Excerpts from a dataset
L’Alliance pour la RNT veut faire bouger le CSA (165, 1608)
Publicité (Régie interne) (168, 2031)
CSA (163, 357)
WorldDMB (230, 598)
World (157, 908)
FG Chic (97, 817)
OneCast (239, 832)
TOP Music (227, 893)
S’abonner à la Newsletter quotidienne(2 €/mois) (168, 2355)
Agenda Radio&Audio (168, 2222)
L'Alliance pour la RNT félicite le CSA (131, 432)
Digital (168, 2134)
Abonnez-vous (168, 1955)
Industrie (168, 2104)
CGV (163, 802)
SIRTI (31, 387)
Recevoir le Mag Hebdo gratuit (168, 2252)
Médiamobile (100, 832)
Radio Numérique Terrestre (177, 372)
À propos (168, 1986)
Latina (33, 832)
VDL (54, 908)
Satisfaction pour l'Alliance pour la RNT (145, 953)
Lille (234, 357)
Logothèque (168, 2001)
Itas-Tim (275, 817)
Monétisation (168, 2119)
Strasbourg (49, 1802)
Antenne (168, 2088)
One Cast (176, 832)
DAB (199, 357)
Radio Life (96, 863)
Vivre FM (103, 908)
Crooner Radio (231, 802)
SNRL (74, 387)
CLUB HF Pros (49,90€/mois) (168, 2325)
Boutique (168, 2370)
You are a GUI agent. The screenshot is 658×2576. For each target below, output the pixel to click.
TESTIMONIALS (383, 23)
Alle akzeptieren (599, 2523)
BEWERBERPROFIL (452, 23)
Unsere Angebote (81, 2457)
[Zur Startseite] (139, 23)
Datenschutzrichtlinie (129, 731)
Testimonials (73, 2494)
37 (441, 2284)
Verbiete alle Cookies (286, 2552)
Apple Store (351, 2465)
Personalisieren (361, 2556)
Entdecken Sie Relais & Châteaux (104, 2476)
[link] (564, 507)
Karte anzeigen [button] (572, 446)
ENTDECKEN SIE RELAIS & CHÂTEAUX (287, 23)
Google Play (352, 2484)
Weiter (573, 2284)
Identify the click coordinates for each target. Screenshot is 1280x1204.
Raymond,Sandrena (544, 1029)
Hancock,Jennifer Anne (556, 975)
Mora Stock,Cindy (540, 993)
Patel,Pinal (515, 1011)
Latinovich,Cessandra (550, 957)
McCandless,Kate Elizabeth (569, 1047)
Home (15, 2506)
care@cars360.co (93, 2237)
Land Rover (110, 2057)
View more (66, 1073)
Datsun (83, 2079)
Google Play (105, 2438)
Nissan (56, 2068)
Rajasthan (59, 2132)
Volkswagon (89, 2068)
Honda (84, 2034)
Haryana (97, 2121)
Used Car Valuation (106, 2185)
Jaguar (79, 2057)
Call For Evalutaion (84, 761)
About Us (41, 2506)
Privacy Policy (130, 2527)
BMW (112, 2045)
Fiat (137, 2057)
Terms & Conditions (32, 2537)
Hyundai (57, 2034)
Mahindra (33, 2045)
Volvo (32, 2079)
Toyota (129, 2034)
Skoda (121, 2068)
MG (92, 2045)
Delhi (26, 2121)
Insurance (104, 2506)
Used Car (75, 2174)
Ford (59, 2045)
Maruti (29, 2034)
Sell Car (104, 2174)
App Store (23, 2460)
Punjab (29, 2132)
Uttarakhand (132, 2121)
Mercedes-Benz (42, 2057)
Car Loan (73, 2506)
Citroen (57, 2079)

### [Activity]
Could you output the lines above, exactly as written, from the one containing "Fiat (137, 2057)" through the last, with both ends included and no others?

### [Result of this task]
Fiat (137, 2057)
Terms & Conditions (32, 2537)
Hyundai (57, 2034)
Mahindra (33, 2045)
Volvo (32, 2079)
Toyota (129, 2034)
Skoda (121, 2068)
MG (92, 2045)
Delhi (26, 2121)
Insurance (104, 2506)
Used Car (75, 2174)
Ford (59, 2045)
Maruti (29, 2034)
Sell Car (104, 2174)
App Store (23, 2460)
Punjab (29, 2132)
Uttarakhand (132, 2121)
Mercedes-Benz (42, 2057)
Car Loan (73, 2506)
Citroen (57, 2079)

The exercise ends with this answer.